The second reform emerged in the mid-1800s. It was termed the “mental hygiene movement.” Discoveries in science, advances in psychopharmacological therapies, and a commitment to curing mental disease or defect meant that the promise of treatment was the source of change. Psychopathic hospitals displaced the asylums of the past, and mentally ill offenders were subjected to various experimental drug regimens and other unproven procedures (including lobotomies).

The third reform movement surfaced in the 1950s. It was termed the period of “deinstitutionalization.” Disappointed by the failings of the mental hygiene era and outraged by the deteriorating, debilitating, and prison-like conditions in which persons with psychiatric disorders lived in psychopathic hospitals, progressive-minded politicians and social activists sought to validate the identity and affirm the (constitutional) liberties of persons with mental illness. This was the period of patients' rights.

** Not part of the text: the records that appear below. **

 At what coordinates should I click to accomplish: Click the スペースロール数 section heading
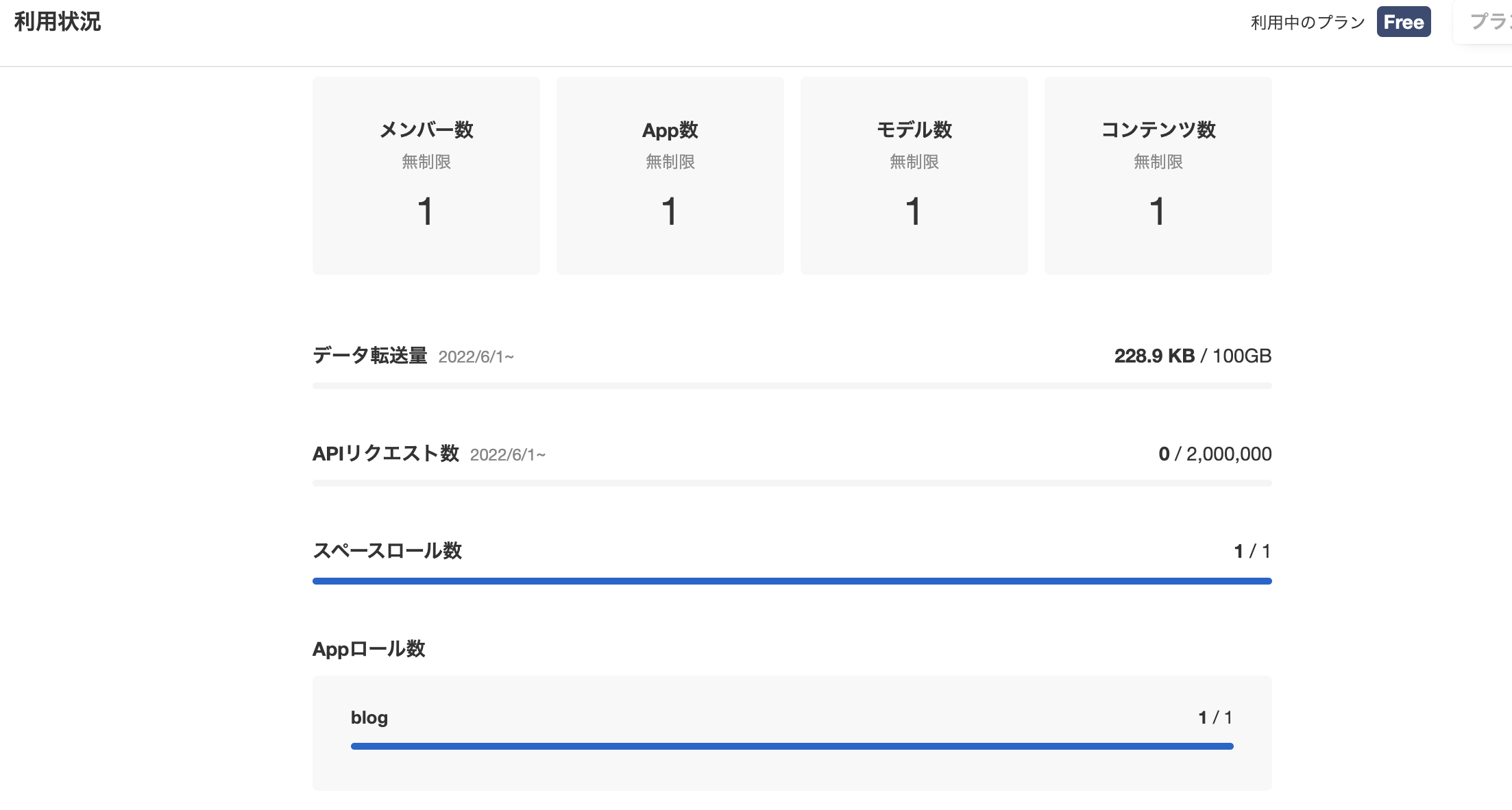click(387, 551)
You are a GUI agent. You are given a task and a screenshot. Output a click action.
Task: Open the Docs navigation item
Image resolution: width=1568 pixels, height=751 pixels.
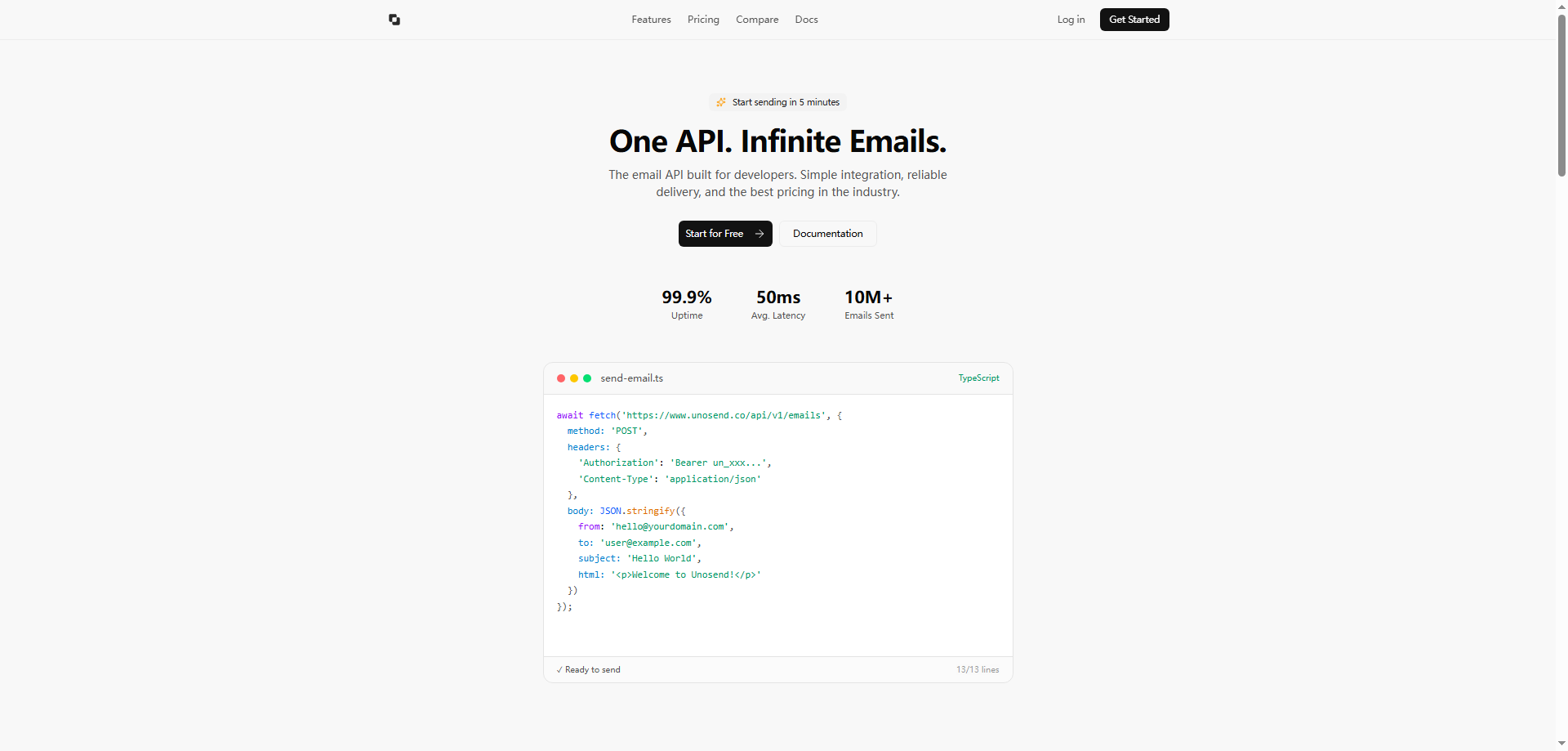click(806, 19)
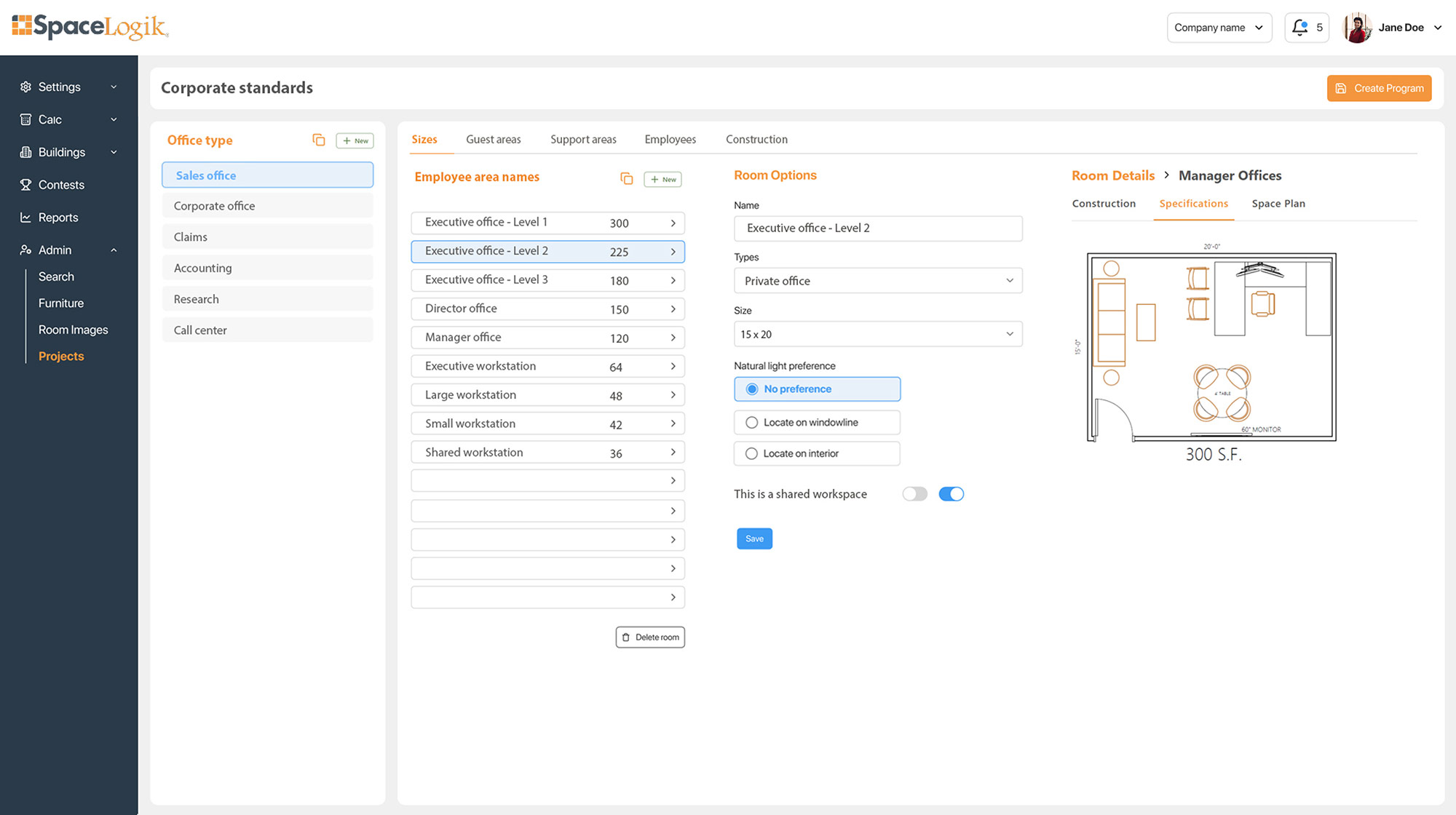Select the Locate on interior radio option

(752, 454)
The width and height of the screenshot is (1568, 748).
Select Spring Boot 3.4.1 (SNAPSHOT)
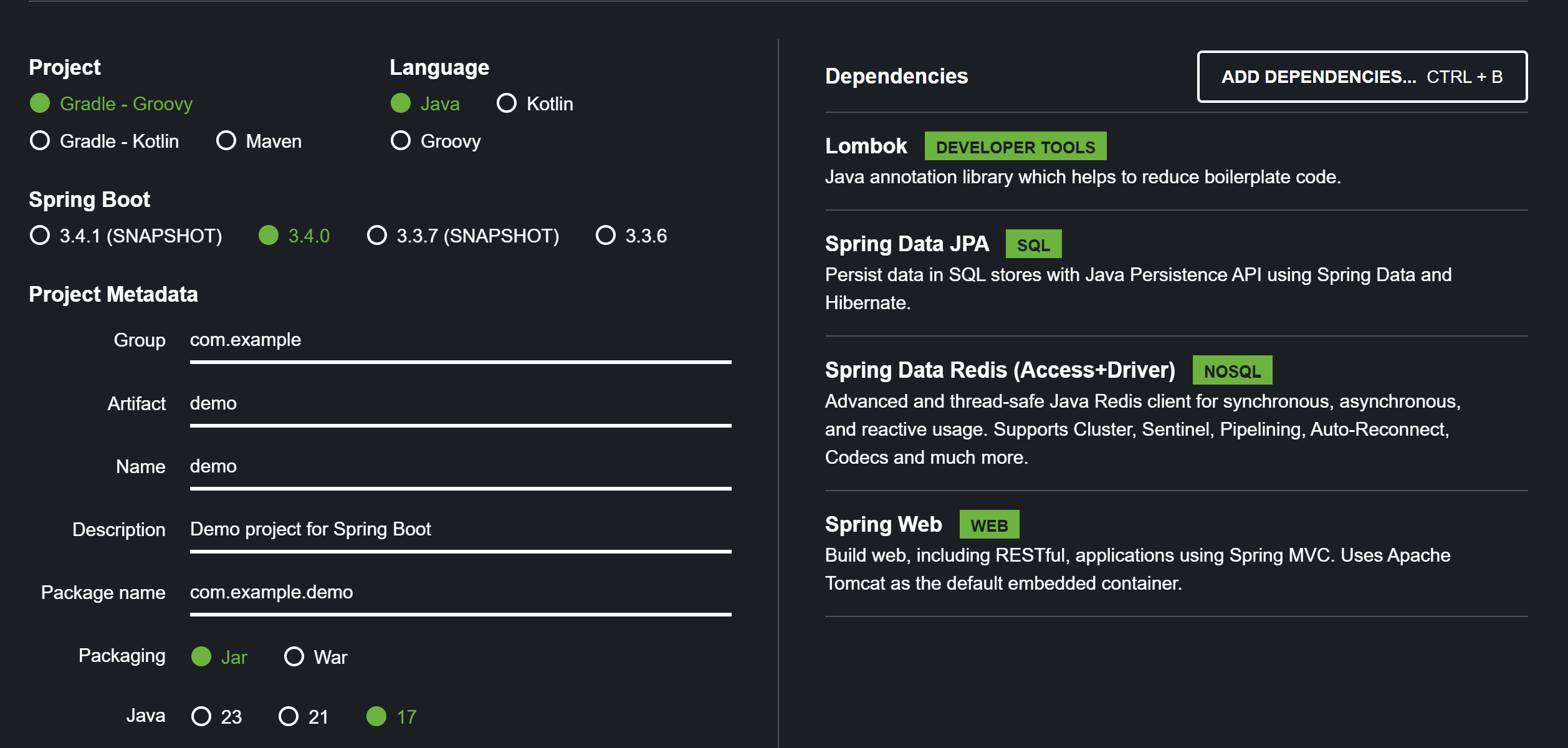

As such, during the 1950s and 1960s there was a massive deinstitutionalization movement, and psychiatric patients were placed in less restrictive community-based environments.

The fourth reform movement emerged in the 1980s and continues into the early 21st century.

Some researchers refer to this period as a time of “abandonment” in the care and treatment of persons with mental disorders. Others regard this period as a time during which various community mental health practices have been implemented with varying degrees of success. Deinstitutionalization produced a massive exodus from many state psychiatric facilities. This exodus raised a host of practical questions about how best to address the needs of persons with mental illness in community settings. Most critics agree that the limits of the fourth reform movement include cyclical or “revolving door” psychiatric treatment, homelessness, incarceration, and even death for some street dwellers with acute and/or chronic psychiatric disorders. Current efforts at progressive reform attempt to respond to each of these social problems.